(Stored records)
══════════
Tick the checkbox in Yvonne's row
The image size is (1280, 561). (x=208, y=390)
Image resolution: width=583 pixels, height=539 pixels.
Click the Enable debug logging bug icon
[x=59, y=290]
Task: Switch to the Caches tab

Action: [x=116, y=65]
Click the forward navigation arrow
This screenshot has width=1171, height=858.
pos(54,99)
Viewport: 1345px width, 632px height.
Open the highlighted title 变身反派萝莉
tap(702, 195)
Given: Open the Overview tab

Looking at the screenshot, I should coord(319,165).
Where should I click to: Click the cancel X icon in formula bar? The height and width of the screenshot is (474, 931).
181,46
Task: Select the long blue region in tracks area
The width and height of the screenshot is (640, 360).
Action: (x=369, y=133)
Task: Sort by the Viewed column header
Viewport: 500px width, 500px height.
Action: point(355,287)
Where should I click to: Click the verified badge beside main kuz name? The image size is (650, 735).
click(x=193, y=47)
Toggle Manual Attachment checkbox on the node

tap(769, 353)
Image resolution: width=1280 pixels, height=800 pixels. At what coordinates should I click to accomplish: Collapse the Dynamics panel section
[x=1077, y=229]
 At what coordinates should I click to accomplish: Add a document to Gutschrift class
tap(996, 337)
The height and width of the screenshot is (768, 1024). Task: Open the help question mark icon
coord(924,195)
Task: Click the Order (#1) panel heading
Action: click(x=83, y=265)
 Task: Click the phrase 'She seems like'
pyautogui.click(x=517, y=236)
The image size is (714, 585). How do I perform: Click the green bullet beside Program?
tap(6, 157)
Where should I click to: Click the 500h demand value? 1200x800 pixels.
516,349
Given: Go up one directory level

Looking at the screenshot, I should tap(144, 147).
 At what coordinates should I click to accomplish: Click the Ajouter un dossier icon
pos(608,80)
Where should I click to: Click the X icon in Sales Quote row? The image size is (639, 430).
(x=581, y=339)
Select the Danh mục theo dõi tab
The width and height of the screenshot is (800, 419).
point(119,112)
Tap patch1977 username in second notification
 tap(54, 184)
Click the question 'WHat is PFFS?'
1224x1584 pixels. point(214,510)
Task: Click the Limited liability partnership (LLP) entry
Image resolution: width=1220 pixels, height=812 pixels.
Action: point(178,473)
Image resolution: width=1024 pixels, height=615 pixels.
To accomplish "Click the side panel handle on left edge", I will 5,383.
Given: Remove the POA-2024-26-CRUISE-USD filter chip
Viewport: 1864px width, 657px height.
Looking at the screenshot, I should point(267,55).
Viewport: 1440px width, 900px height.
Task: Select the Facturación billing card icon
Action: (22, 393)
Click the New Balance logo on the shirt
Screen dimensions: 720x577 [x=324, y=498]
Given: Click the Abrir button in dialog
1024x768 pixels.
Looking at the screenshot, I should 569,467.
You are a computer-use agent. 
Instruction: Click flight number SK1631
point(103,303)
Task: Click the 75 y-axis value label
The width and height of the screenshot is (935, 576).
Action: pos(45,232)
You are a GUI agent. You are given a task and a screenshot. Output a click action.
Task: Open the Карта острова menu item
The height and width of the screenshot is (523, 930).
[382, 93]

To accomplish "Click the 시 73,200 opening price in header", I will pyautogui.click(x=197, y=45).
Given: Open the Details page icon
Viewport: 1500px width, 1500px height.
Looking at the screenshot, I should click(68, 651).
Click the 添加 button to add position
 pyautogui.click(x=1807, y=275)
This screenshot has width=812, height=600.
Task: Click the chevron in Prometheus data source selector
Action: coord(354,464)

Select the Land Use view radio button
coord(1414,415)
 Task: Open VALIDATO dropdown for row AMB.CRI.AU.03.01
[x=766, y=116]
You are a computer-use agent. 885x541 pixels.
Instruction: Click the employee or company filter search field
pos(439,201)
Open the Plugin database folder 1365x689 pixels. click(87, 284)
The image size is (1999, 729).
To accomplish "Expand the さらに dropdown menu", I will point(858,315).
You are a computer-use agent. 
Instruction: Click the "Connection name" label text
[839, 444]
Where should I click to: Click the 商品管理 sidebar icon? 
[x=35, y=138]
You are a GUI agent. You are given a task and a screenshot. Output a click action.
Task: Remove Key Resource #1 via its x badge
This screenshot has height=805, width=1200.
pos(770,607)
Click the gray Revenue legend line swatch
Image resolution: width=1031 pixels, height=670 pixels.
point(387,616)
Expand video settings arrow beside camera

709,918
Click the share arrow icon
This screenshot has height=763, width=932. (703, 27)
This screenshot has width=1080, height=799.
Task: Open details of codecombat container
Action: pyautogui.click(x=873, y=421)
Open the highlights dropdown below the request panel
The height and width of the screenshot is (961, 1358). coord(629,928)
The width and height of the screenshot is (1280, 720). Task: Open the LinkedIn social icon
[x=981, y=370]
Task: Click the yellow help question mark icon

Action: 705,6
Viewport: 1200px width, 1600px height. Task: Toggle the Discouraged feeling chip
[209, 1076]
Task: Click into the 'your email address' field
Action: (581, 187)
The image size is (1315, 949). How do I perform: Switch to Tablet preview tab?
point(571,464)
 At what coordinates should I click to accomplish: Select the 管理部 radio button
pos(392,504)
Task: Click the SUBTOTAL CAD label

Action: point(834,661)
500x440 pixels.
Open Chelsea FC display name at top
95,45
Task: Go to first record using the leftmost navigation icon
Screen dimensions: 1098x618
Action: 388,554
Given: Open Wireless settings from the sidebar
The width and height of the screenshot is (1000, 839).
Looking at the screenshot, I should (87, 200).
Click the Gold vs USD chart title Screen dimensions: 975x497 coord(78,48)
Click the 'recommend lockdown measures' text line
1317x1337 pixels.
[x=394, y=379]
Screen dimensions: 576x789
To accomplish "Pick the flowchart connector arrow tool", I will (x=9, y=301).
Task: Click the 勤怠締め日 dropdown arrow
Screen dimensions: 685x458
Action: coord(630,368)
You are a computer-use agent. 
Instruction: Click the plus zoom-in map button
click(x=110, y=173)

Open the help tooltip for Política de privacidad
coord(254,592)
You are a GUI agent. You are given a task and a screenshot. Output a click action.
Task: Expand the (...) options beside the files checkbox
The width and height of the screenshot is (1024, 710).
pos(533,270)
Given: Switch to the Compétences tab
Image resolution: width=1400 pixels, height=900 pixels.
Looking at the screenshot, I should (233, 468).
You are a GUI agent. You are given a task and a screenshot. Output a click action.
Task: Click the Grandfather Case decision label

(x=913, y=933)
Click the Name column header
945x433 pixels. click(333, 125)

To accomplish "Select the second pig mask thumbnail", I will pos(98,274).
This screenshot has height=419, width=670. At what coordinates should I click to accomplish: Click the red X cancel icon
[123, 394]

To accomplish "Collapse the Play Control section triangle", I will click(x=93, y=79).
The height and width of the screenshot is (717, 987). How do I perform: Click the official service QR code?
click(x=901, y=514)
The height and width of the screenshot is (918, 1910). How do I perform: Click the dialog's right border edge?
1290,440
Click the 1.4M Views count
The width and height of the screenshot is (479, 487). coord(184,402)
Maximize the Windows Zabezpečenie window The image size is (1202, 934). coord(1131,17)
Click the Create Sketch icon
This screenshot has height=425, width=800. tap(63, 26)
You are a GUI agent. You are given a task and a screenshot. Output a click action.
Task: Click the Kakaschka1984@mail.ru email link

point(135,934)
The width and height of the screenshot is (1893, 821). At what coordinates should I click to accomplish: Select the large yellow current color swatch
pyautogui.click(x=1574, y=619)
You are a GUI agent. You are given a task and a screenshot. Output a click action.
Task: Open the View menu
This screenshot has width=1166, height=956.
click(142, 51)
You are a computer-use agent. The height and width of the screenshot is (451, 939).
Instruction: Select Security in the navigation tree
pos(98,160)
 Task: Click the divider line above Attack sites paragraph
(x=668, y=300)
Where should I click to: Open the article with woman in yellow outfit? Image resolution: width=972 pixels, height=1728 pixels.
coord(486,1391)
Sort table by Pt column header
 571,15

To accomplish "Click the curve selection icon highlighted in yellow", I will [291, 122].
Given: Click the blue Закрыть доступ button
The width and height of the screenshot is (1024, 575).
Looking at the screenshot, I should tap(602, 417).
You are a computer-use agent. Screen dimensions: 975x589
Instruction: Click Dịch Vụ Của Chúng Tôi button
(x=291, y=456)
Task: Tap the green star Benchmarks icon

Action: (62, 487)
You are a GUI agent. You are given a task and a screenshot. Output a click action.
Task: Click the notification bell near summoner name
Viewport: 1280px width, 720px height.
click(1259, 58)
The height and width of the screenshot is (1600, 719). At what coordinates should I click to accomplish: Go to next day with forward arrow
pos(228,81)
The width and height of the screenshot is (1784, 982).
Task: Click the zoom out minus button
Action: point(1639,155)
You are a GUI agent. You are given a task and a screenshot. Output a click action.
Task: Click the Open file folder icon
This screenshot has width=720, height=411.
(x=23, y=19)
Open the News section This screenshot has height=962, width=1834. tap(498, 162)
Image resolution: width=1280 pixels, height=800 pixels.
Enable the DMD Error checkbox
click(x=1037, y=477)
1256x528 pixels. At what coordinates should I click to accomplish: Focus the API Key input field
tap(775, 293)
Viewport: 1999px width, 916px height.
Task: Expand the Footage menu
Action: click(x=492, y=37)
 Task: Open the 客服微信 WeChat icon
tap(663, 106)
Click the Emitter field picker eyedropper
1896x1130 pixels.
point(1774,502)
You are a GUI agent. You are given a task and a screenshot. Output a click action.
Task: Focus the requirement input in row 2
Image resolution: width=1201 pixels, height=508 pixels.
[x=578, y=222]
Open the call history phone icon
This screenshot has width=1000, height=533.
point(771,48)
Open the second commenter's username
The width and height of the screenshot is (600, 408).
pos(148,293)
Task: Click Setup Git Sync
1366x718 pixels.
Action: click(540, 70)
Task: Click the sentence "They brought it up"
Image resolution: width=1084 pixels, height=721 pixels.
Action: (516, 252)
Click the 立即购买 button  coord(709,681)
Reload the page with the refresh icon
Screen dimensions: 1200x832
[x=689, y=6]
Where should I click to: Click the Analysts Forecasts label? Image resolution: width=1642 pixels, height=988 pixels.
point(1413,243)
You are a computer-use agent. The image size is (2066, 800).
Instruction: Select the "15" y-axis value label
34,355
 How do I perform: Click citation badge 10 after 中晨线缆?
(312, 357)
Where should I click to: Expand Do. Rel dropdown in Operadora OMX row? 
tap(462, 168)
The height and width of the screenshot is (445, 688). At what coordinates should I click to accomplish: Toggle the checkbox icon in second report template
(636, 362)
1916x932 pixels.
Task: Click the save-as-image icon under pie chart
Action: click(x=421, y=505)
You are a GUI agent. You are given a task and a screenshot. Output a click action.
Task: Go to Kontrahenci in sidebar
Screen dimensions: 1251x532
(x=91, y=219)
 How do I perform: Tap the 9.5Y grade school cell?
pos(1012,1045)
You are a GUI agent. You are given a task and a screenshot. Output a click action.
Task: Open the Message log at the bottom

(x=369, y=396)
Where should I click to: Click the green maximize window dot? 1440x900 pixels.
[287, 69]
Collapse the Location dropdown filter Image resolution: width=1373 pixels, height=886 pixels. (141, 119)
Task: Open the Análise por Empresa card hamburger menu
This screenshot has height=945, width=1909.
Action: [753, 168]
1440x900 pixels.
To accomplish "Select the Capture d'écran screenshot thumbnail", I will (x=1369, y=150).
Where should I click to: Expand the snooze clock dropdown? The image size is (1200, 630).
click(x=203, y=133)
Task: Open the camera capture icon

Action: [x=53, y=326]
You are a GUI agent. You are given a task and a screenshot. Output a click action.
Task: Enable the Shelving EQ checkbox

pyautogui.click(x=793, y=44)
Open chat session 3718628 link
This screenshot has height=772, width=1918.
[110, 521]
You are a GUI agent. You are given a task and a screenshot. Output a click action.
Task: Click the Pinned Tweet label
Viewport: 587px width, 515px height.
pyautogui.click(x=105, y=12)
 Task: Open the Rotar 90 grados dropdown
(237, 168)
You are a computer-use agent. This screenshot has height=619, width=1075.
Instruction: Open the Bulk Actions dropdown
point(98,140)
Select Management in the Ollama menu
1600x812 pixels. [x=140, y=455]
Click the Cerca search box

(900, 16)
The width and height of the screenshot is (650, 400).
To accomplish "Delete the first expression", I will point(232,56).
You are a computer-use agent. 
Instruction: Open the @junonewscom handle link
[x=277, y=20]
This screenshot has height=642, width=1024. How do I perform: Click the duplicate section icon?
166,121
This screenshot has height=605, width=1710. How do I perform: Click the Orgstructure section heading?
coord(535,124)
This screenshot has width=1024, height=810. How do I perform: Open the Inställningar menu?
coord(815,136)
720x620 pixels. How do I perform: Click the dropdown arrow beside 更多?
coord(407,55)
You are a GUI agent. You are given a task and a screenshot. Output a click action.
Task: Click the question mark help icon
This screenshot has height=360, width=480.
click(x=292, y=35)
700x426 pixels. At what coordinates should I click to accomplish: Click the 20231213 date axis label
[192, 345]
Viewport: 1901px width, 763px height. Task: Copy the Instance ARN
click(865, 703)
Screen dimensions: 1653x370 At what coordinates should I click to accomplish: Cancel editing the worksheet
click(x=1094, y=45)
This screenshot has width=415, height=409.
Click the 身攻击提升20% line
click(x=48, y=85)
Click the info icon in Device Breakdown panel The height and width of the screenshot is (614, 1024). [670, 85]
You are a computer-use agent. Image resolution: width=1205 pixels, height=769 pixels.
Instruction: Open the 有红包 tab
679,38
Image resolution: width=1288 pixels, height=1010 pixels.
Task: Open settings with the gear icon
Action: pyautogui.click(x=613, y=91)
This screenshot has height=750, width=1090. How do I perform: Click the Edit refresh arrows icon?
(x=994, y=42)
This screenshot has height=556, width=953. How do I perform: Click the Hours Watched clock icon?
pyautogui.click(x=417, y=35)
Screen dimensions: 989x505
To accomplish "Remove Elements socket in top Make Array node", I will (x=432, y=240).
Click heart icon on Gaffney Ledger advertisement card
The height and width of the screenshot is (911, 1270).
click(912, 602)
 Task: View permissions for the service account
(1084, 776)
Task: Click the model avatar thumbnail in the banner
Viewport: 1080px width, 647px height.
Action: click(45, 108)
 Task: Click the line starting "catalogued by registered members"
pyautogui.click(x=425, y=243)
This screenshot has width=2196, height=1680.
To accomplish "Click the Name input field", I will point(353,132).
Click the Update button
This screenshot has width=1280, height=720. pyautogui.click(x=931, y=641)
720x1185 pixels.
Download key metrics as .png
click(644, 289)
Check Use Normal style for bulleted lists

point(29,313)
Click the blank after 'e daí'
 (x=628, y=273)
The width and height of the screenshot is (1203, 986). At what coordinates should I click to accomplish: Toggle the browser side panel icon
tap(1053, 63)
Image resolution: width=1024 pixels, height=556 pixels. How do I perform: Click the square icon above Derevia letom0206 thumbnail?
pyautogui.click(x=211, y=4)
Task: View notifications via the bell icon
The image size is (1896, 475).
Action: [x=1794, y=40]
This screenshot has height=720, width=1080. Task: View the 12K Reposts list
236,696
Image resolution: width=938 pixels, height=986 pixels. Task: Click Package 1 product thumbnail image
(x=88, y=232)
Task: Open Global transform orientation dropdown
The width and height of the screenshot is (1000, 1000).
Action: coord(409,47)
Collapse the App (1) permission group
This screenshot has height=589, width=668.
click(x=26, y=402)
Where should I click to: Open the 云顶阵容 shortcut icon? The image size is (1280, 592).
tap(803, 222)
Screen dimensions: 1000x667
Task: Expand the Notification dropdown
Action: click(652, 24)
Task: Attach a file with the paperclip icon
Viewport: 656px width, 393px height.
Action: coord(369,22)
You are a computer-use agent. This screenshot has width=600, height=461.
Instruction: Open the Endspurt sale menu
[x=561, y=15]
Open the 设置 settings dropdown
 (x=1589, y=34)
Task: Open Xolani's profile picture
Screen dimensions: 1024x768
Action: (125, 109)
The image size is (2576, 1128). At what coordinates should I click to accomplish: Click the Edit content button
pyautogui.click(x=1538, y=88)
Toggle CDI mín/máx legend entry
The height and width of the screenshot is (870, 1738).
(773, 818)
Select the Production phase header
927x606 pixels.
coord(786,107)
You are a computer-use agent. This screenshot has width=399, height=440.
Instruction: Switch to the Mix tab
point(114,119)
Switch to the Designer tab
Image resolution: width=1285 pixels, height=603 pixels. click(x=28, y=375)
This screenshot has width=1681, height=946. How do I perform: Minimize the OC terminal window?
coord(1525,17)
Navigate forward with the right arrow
══════════
The task: Return each line above where the word "blue" shows up.

Expected answer:
Task: Select the long blue region in tracks area
Given: Click the blue Закрыть доступ button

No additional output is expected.